布鲁氏菌BP26抗体iELISA检测方法建立

Establishment of a BP26 Antibody Indirect ELISA Detection Method for Brucella suis

将布鲁氏菌BP26蛋白基因克隆入pET-28a原核表达载体,经表达、纯化后进行Western blot分析。以该蛋白为包被抗原,建立布鲁氏菌BP26抗体iELISA检测方法,并进行特异性、敏感性、符合率等试验。结果表明:成功构建重组原核表达载体pET28a-BP26,表达和纯化后获得目的蛋白浓度为680μg/mL,Western blot显示与牛和羊血清均具有良好的免疫学活性;建立并优化了BP26抗体iELISA检测方法,抗原包被浓度为13.6μg/mL、血清稀释倍数为1∶100、封闭条件为1.5%乳清蛋白、37℃1 h,二抗稀释倍数为1:2000,37°显色15 min;用建立的iELISA检测方法与传统虎红平板凝集试验比较,413份羊血清样品的符合率为92.2%,186份牛血清样品的符合率为94.8%。该方法可大规模应用于临床牛和羊血清样品检测,为布鲁氏菌病抗体监测及净化提供技术支持。

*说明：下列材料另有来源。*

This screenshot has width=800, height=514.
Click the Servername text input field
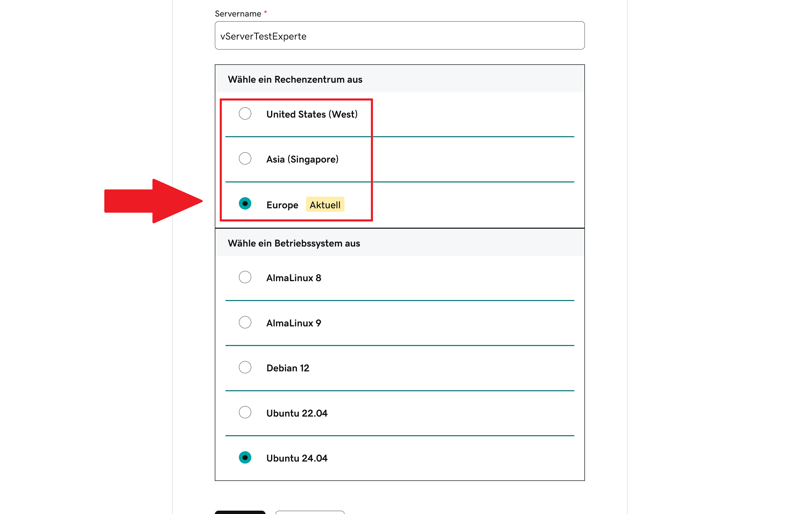point(399,36)
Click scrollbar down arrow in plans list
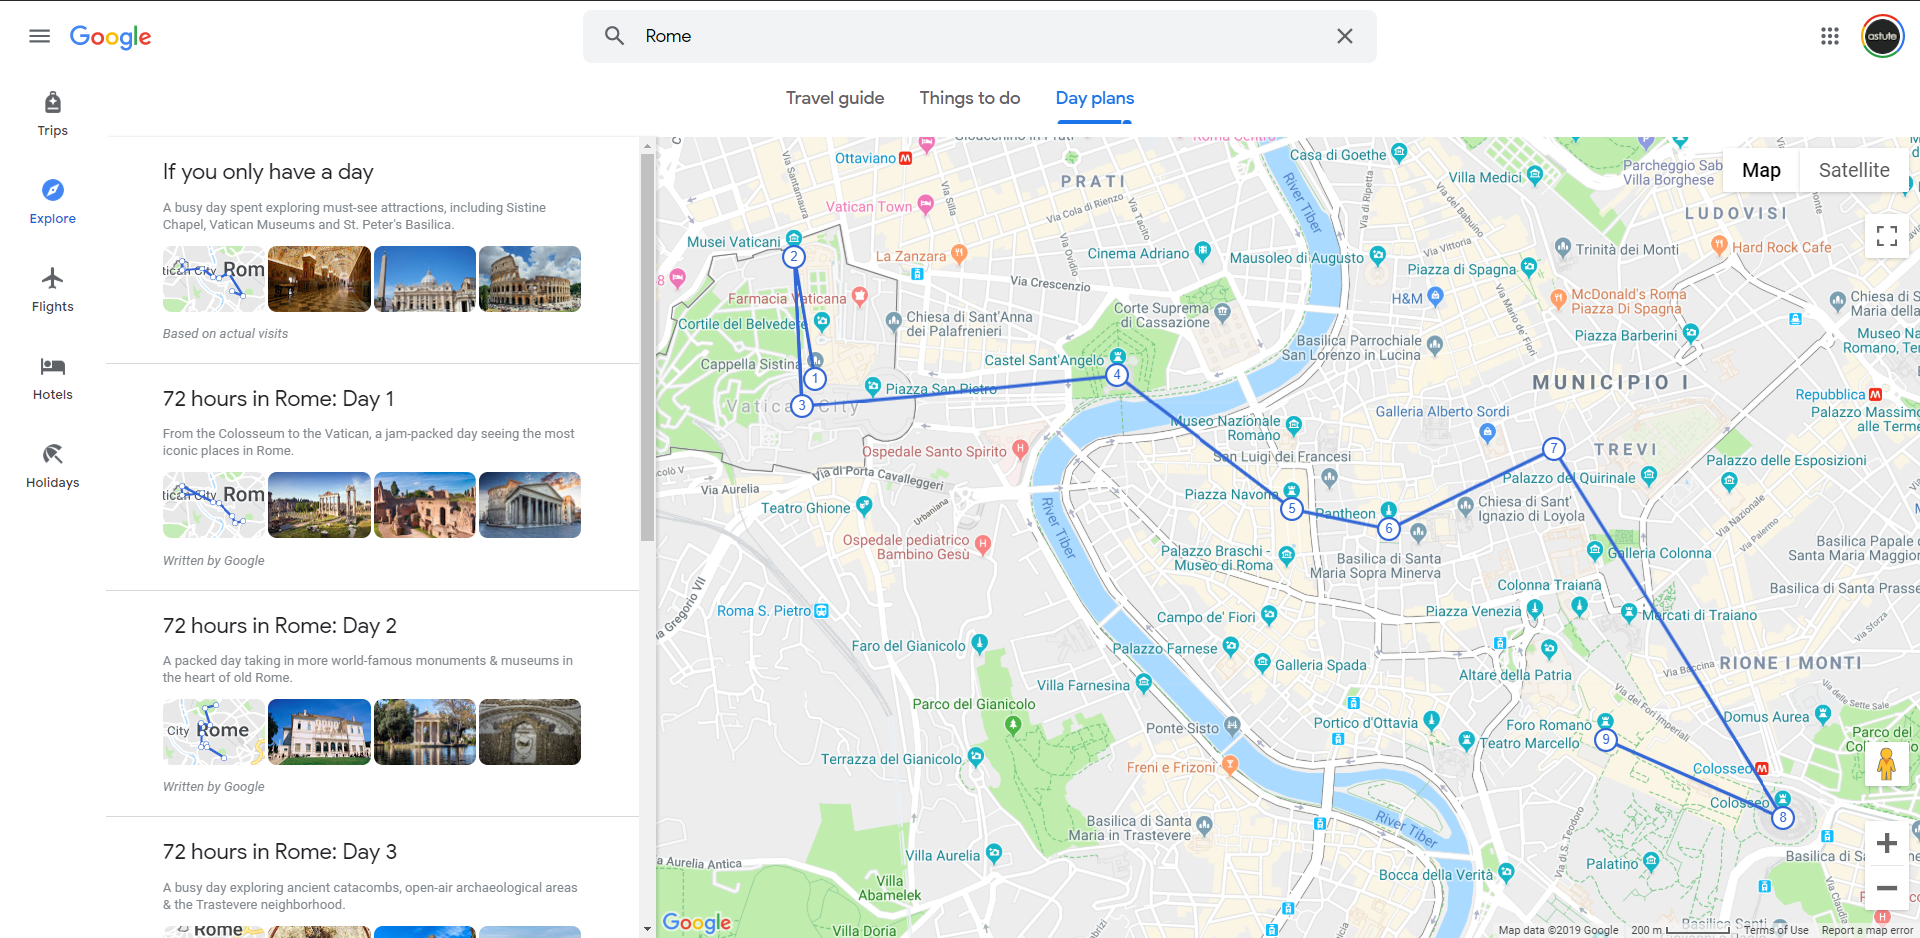Viewport: 1920px width, 938px height. click(647, 929)
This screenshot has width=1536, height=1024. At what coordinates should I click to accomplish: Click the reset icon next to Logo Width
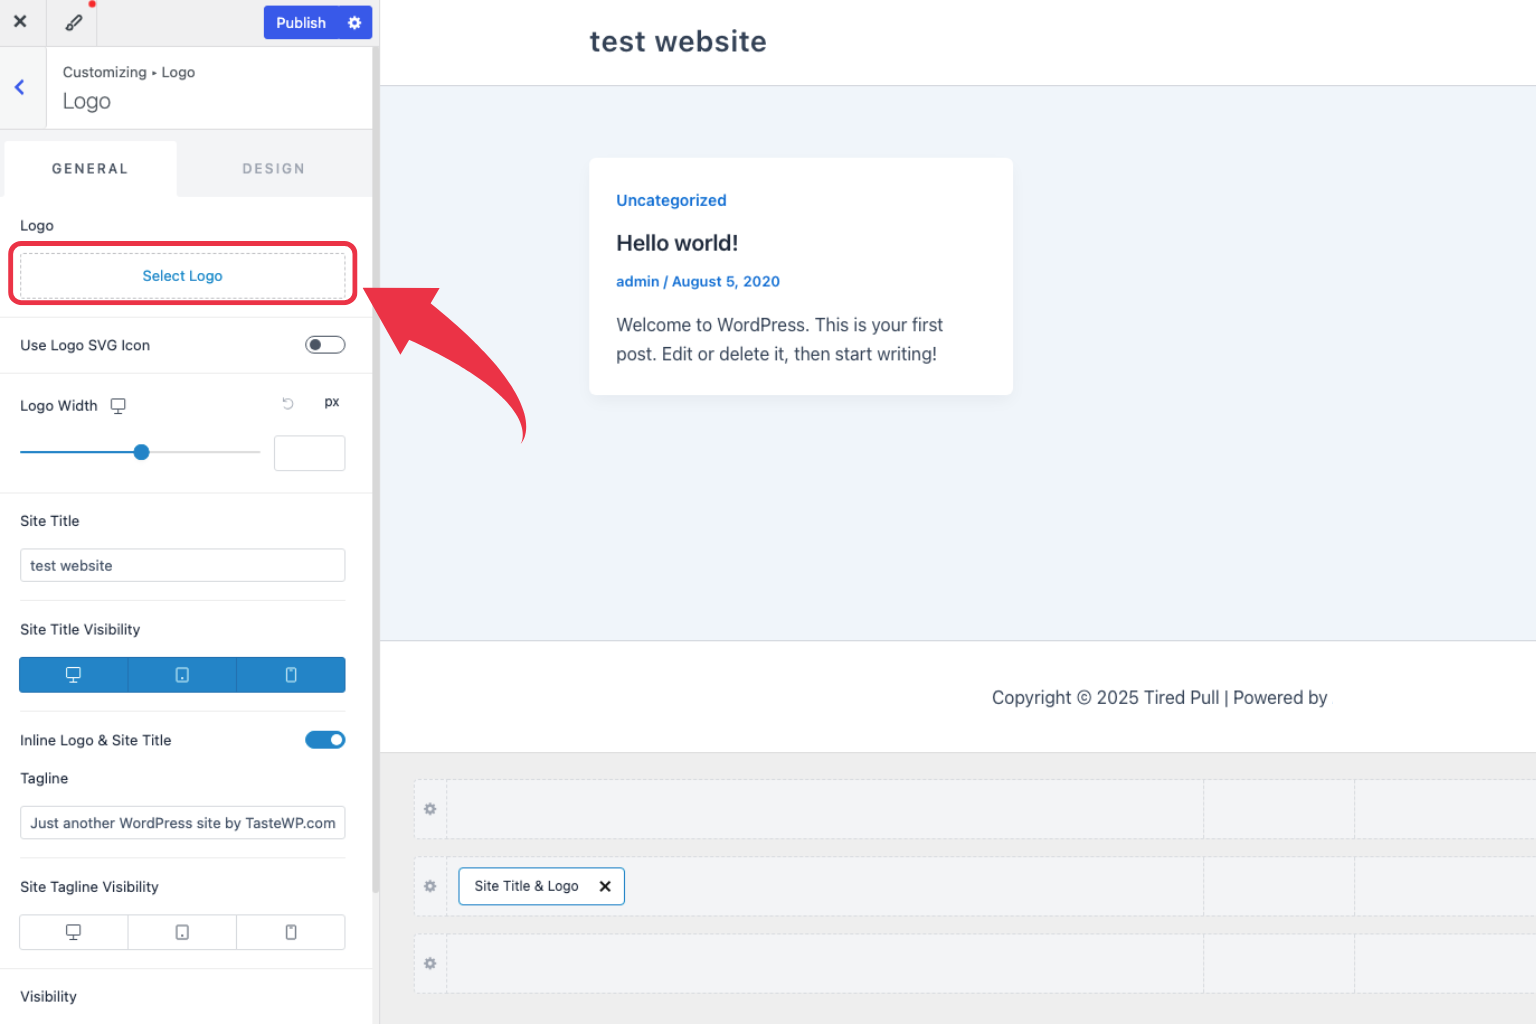(x=288, y=402)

The BP26 protein gene of Brucella suis was cloned into the pET-28a prokaryotic expression vector.The recombinant plasmid was induced by IPTG,purified by affinity chromatography and detected by Western blot.Then the detection of BP26 antibody indirect ELISA was established,and the specificity,sensitivity,coincidence rate were tested.The results showed that the recombinant plasmid pET28a-BP26 was successfully constructed.The concentration of purification protein was 680μg/mL,and Western blot showed it kept the antigen activity with both bovine and sheep serum.At the end,the indirect ELISA diagnostic method were established,with the antigen concentration of 13.6μg/mL,serum dilution ratio 1:100 times,the blocking buffer 1.5%lactalbumin with 1 hour in 37°,secondary antibody dilution ratio 1:2000,color condition 15 min in 37°.Comparing the established iELISA detection method with the traditional Tiger Red plate agglutination test,the coincidence rate of 413 goat serum samples was 92.2%,and the coincidence rate of 186 bovine serum samples was 94.8%.The BP26 antibody indirect ELISA diagnostic method can be used in large scale clinical bovine and sheep samples detection,providing technical support for antibody surveillance and purification of Brucella suis.